But, austerity served another purpose. The 2008 crisis was inevitable given the huge inflation of asset prices that had occurred, but what provided the spark for that crisis, as had been the case in 2000, 1994, and 1987 was rising interest rates. The rise in interest rates in 2007/8, was a direct consequence of the fact that the long wave expansion that started in 1999, was causing the demand for money-capital to rise relative to the supply. Already, by 2007, workers in a number of countries and a number of industries were beginning to demand above inflation wage rises. The prices of primary products such as copper, iron ore, oil as well as foodstuffs were rising sharply, as demand rose sharply, and supply could not expand fast enough to meet it. The global working-class had increased by 30% since 2000, and its living standards were rising along with it. In 2005, Chinese consumption of meat was 2.4 times what it was in 1990, milk 3 times, fruit 3.5 times, vegetables 2.9 times, fish 2.3 times, whilst its consumption of cereals, mostly rice, fell by 20%. The large rise in demand from China, and other developing economies, was part of the reason for the spike in global food prices, at the end of 2007 and beginning of 2008. Demand for food rose so sharply that shortages began to appear, which, along with the price spikes, caused riots in a number of countries in 2008. The higher costs of raw materials, and of wages meant that the demand for money-capital rose, whilst it also meant that the rate of surplus value and rate of profit was being squeezed, reducing the relative supply of money-capital from realised profits

As interest rates rose, it caused asset prices to fall, and a large part of the Ponzi Scheme that was in place whereby asset prices were inflated on the basis of continual borrowing collateralised on these paper assets and property, was precisely the delusion that those asset prices could only ever continue to rise. Once they started to fall, the whole scam fell apart like a house of cards. A major part of rebuilding that house of cards, therefore, involved central banks printing even more money, so as to buy up these worthless paper assets and property, which is what the TARP etc did, along with the programmes such as Help To Buy, designed to artificially inflate demand for already massively overpriced houses, whilst at the same time depressing economic activity via austerity, so as to stave off those very economic forces that caused interest rates to rise. 

It meant undermining the real economy solely in order to reflate the prices of fictitious assets, which now form the more or less sole basis of private wealth for the top 0.01%. 
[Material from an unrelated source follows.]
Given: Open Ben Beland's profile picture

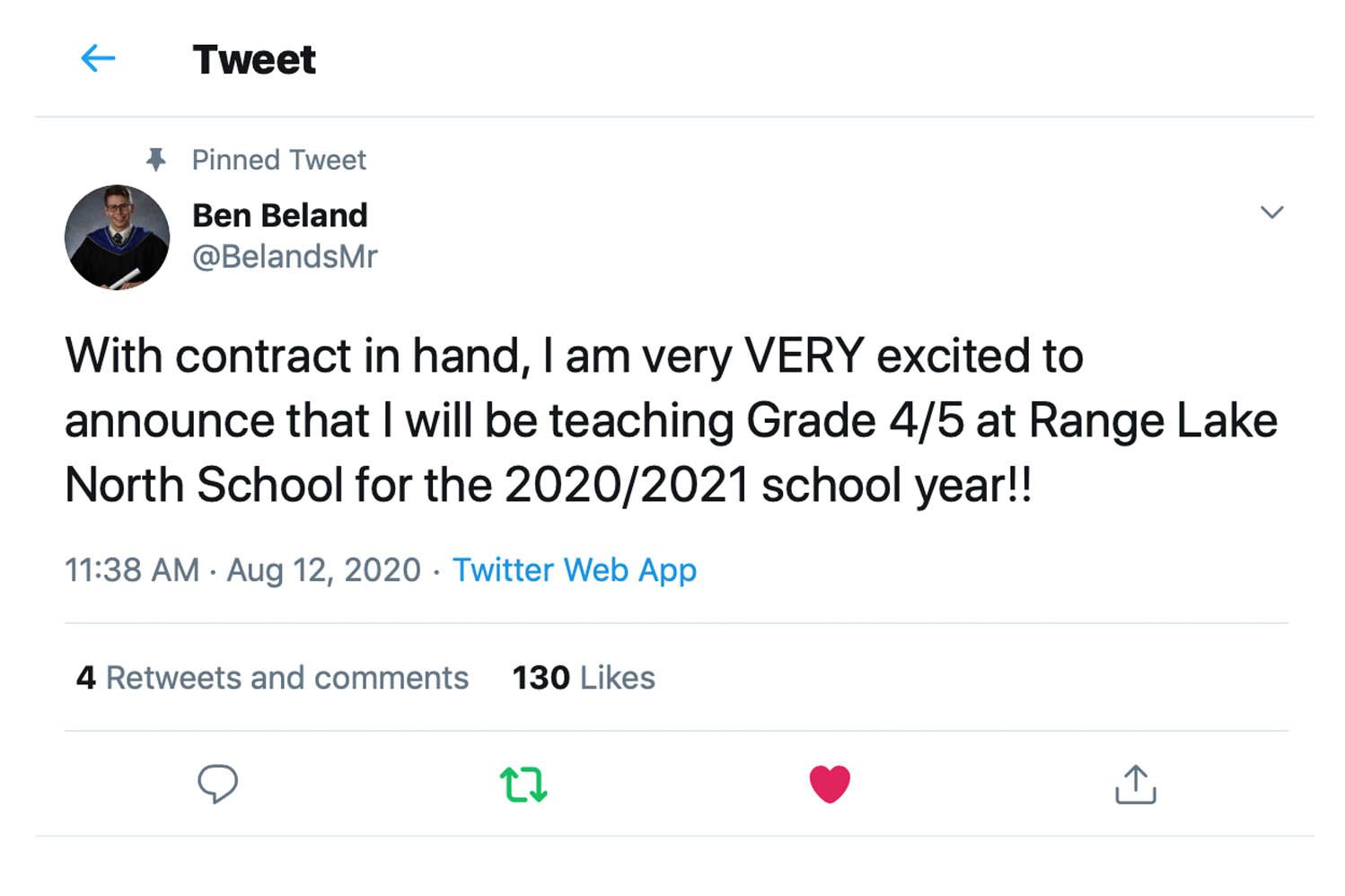Looking at the screenshot, I should click(117, 237).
The imposition of austerity since 2010 has nothing to do with a need to have done so for economic reasons, but everything to do with protecting the private paper wealth of that top 0.01%, and that goal just happened to fit conveniently with a short term political manoeuvre of conservatives in 2010, who used it to distinguish themselves from their electoral opposition. That May is talking about that austerity coming to an end, therefore, is nothing to cheer about, other than in the way that a slave might be glad that a slave master promises to stop beating them, some time in the future. 

One of May's promises in that regard was in relation to housing, where she has promised that the ridiculous cap on Councils being able to borrow to build council houses is to be lifted. But, again, it's clear that the Tories have absolutely no clue when it comes to understanding the real nature of the housing crisis. They seem to think that the key to reducing house prices is to increase the supply of houses. In fact, the truth is that for years they have had no desire to reduce house prices, because the Daily Express and Mail reading Tory voters have for years been obsessed with the delusion that higher house prices somehow made them wealthier. Now even that seems to have turned on the Tories, as many of them now see those higher house prices as stopping them moving up to a better house, and also stopping their children and grandchildren being able to get any house at all. 

But, of course, the supply of houses will only increase if builders can see that its profitable for them to build more. Yet, even with today's astronomical and unsustainable level of house prices, builders find it unprofitable to build more than around 150,000-200,000 per year. Anything beyond that amount, and they are unable, even with all of the bribes such as Help To Buy, and hugely subsidised mortgage rates, to get sufficient buyers. That means that any additional houses above that amount would indeed cause prices to drop, but that would mean that the builders profits would also drop, or even disappear. The builders are not in business to build houses, but to produce profits. They do not build houses for the fun of it, or as some kind of public service. 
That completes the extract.